## Material for this task
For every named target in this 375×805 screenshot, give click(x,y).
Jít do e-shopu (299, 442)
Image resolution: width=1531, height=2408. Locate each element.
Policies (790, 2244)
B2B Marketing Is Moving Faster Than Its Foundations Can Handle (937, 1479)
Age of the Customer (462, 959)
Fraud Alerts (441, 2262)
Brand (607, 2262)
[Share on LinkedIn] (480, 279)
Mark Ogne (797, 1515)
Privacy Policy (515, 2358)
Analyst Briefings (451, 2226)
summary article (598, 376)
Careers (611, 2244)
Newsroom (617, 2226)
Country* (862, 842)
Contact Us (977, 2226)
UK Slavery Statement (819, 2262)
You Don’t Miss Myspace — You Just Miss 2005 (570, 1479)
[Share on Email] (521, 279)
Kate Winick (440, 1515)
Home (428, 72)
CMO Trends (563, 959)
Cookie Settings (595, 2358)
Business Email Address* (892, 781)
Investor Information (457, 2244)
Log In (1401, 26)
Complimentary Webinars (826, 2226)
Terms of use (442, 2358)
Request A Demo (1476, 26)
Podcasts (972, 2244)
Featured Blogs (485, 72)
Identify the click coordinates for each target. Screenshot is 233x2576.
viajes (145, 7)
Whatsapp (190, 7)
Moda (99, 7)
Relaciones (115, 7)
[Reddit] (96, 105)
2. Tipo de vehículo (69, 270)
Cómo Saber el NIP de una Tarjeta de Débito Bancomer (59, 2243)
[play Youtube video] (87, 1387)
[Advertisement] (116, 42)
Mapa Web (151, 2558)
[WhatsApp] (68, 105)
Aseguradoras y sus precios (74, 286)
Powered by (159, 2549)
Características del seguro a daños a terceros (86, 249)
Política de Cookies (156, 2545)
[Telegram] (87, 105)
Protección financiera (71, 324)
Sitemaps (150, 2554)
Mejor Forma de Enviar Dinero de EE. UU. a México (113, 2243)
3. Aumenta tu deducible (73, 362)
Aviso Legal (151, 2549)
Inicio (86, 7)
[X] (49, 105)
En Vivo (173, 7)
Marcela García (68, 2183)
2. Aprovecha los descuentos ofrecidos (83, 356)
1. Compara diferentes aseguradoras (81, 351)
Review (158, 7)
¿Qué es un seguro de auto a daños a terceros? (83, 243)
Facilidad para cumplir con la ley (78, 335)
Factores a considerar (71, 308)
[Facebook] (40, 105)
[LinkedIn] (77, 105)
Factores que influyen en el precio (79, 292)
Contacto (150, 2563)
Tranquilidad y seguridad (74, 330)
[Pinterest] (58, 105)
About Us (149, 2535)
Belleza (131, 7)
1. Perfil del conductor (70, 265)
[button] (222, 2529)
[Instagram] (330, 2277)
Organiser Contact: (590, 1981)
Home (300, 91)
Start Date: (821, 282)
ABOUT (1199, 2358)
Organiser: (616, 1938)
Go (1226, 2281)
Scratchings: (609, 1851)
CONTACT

## The task
Extract from the data every line where "Factores" shows up.

## Solution to this task
Factores a considerar (71, 308)
Factores que influyen en el precio (79, 292)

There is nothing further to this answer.